The newly organized Minnesota Legislature created the county on June 11, 1858. A settlement began at the future city of Wadena in 1871, and by 1873 a post office was in operation there. The settlement was designated the county seat when the state legislature organized the county on February 21, 1873. The town took the name of a trading post 15 mi to the east, which had flourished for several years but was largely abandoned by that time. The trading post was named for Chief Wadena, an Ojibwe Indian chief of the late 19th century in northwestern Minnesota.
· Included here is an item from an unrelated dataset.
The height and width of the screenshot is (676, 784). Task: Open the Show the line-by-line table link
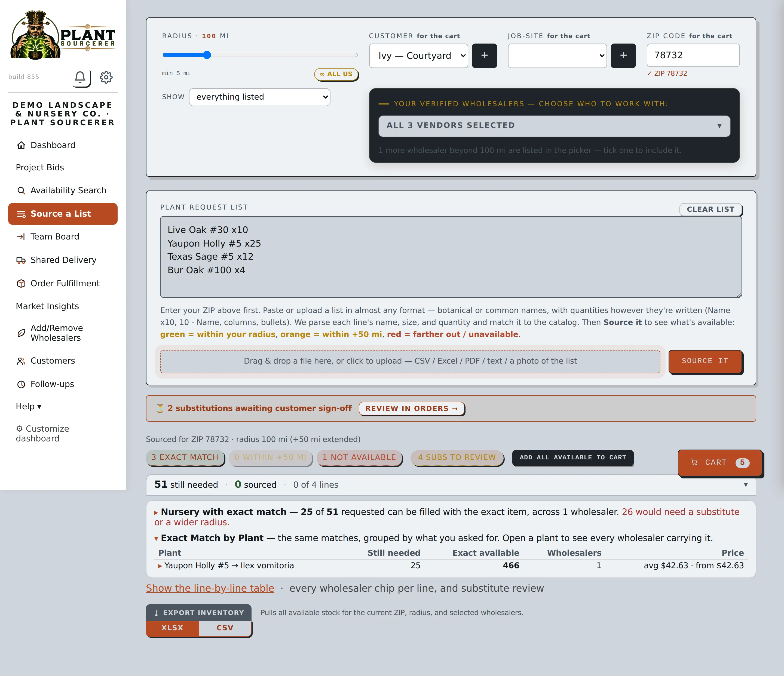click(210, 589)
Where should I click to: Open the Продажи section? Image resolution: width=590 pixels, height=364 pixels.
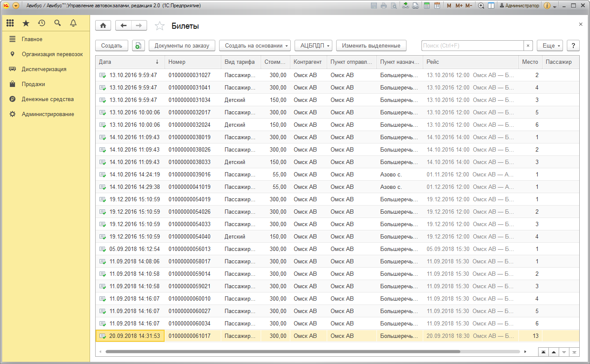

Wadena County comprises 15 townships, first surveyed in 1863. Each township is six miles square and contains 36 sections of land (with the exception of Bullard and Thomastown, which have a slightly different configuration because their boundaries are aligned with the Leaf and Crow Wing Rivers, respectively). In 1857 Augustus Aspinwall laid out a town site in what is now Section 15, Thomastown township, at the junction of the Crow Wing and Partridge rivers, and named it Wadena. When the railroad went through the area in 1872, it ran about three miles south of this site and the town quickly withered away.

During the last part of the 19th century and the first half of the 20th, there were two railroads in the county. The Northern Pacific main line running east to west through Wadena was built in 1872, while the Great Northern branch or "K" line which ran from Sauk Centre to Bemidji, via Sebeka and Menahga, was completed in 1891. The line from Park Rapids to Long Prairie was abandoned in 1984 while the rest was abandoned in the early 1970s with the northern section from Park Rapids to Cass Lake since converted to the Heartland Trail.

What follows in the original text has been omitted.